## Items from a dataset
-- Opening Marker --

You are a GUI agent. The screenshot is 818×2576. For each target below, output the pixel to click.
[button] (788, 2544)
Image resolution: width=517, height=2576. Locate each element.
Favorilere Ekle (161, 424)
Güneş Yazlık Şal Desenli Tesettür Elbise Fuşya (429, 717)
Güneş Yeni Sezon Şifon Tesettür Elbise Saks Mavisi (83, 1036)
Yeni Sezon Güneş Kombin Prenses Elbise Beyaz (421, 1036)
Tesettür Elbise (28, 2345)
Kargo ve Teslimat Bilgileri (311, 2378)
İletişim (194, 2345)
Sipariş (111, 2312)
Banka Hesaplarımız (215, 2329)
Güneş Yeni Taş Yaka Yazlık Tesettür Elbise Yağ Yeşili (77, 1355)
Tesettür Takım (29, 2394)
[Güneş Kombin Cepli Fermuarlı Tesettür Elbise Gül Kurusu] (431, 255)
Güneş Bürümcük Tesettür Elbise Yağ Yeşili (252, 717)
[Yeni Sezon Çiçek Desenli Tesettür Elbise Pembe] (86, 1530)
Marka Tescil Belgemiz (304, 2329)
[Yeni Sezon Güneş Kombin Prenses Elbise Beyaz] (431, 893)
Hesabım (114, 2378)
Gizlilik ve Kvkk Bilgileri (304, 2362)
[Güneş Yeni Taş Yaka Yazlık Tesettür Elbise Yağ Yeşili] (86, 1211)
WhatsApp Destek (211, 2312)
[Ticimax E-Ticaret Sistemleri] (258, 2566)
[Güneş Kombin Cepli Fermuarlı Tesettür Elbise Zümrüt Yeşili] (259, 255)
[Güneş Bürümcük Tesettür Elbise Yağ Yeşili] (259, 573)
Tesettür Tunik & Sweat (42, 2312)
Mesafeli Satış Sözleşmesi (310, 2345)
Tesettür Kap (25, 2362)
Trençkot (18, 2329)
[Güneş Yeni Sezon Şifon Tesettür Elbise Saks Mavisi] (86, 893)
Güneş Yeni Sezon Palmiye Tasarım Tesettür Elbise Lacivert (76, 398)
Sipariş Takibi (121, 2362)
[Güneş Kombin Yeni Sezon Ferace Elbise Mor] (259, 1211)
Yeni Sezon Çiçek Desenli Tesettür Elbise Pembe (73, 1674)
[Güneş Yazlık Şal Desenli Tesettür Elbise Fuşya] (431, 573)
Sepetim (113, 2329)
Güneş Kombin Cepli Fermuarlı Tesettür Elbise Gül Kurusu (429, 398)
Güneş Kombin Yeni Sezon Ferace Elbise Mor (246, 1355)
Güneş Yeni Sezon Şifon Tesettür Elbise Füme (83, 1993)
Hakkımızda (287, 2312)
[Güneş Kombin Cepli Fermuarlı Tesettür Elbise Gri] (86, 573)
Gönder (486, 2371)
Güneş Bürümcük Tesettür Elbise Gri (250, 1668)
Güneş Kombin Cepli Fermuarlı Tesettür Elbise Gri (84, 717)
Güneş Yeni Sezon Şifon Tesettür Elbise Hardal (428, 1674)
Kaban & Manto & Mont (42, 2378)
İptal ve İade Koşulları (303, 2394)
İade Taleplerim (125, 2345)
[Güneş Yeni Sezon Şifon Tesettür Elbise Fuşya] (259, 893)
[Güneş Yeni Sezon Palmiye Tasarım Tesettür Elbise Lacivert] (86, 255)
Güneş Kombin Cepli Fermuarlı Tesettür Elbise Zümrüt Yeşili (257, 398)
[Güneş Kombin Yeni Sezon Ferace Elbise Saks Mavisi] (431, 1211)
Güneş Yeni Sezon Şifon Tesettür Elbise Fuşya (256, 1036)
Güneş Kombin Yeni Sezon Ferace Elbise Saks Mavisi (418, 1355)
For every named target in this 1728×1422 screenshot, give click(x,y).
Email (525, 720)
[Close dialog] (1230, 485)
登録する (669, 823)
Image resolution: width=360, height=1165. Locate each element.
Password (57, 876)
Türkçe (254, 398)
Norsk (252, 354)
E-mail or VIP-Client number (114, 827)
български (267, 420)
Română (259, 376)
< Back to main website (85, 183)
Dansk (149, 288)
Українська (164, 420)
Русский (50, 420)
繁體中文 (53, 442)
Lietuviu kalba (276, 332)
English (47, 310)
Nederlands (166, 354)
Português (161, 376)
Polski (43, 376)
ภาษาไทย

-- Closing Marker --

## Assignment
Would you print exactly, and only, the lines of the data above from the line with "Kaban & Manto & Mont (42, 2378)" through the line with "Norsk (252, 354)", inclusive?

## Your solution
Kaban & Manto & Mont (42, 2378)
İptal ve İade Koşulları (303, 2394)
İade Taleplerim (125, 2345)
[Güneş Yeni Sezon Şifon Tesettür Elbise Fuşya] (259, 893)
[Güneş Yeni Sezon Palmiye Tasarım Tesettür Elbise Lacivert] (86, 255)
Güneş Kombin Cepli Fermuarlı Tesettür Elbise Zümrüt Yeşili (257, 398)
[Güneş Kombin Yeni Sezon Ferace Elbise Saks Mavisi] (431, 1211)
Güneş Yeni Sezon Şifon Tesettür Elbise Fuşya (256, 1036)
Güneş Kombin Yeni Sezon Ferace Elbise Saks Mavisi (418, 1355)
For every named target in this 1728×1422 screenshot, give click(x,y).
Email (525, 720)
[Close dialog] (1230, 485)
登録する (669, 823)
Image resolution: width=360, height=1165. Locate each element.
Password (57, 876)
Türkçe (254, 398)
Norsk (252, 354)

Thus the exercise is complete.